Background & Aims The IL-23/IL-17 axis plays an important role in the pathogenesis of autoimmune diseases and the pathological consequences of infection. We previously showed that immunopathologic mechanisms mediated by inflammatory monocytes underlie the severe focal liver damage induced by the protozoan parasite, Entamoeba histolytica. Here, we analyze the contribution of the IL-23/IL-17 axis to the induction and subsequent recovery from parasite-induced liver damage. Methods IL-23p19^-/-, IL-17A/F^-/-, CCR2^-/-, and wild-type (WT) mice were intra-hepatically infected with E. histolytica trophozoites and disease onset and recovery were analyzed by magnetic resonance imaging. Liver-specific gene and protein expression during infection was examined by qPCR, microarray, FACS analysis and immunohistochemistry. Immuno-depletion and substitution experiments were performed in IL-23p19^-/- and WT mice to investigate the role of IL-13 in disease outcome. Results Liver damage in infected IL-23p19^-/-, IL-17A/F^-/-, and CCR2^-/- mice was strongly attenuated compared with that in WT mice. IL-23p19^-/- mice showed reduced accumulation of IL-17 and CCL2 mRNA and proteins.

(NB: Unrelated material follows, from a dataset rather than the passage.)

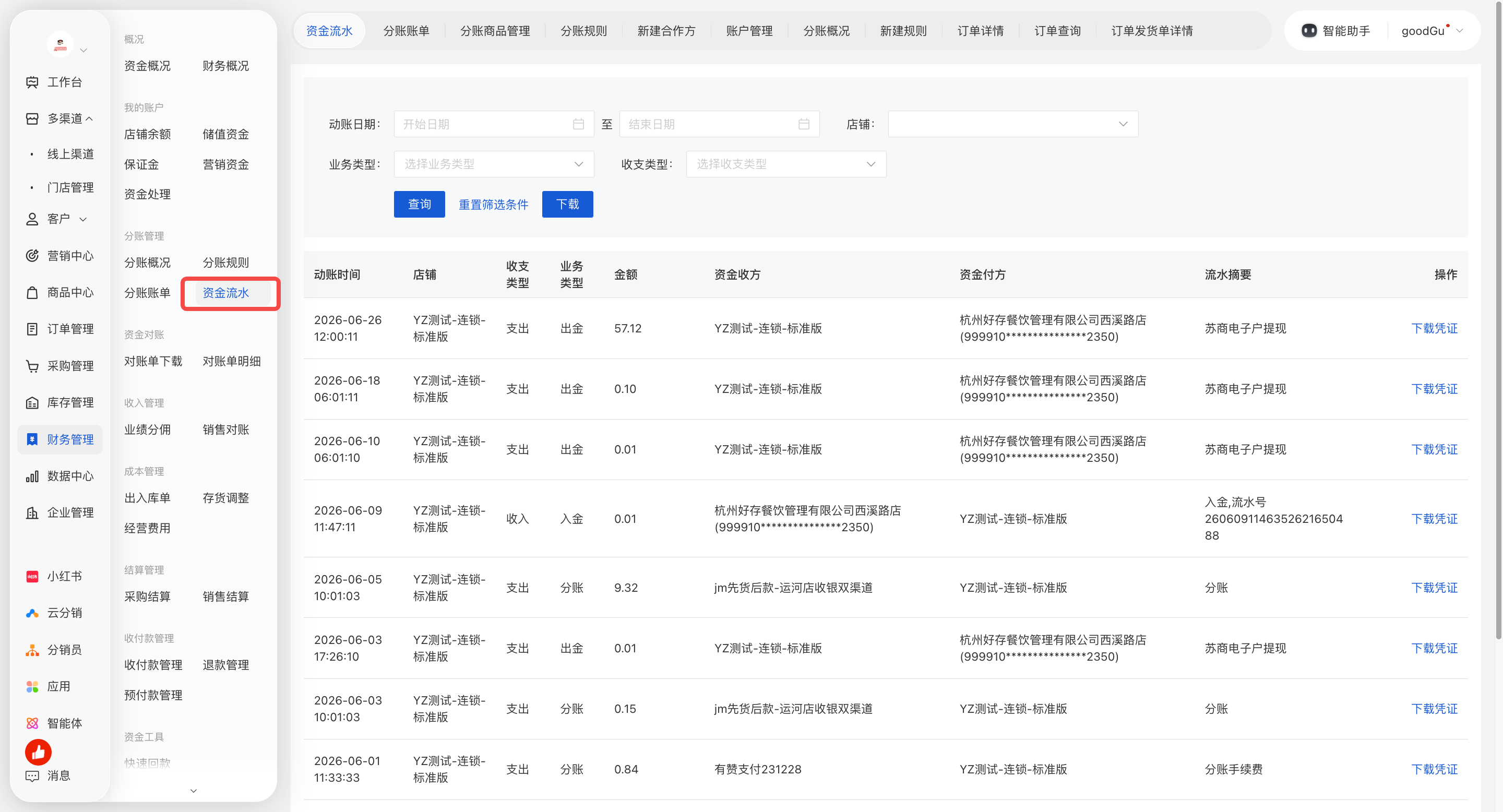
Task: Collapse the 多渠道 menu group
Action: (89, 118)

Increased numbers of IL-13-producing CD11b⁺Ly6C^lo monocytes were associated with disease attenuation in IL-23p19^-/- mice. Immuno-depletion of IL-13 in IL-23p19^-/- mice reversed this attenuation and treatment of infected WT mice with an IL-13/anti-IL-13-mAb complex supported liver recovery. Conclusions The IL-23/IL-17 axis plays a critical role in the immunopathology of hepatic amebiasis. IL-13 secreted by CD11b⁺Ly6C^lo monocytes may be associated with recovery from liver damage. An IL-13/anti-IL13-mAb complex mimics this function, suggesting a novel therapeutic option to support tissue healing after liver damage.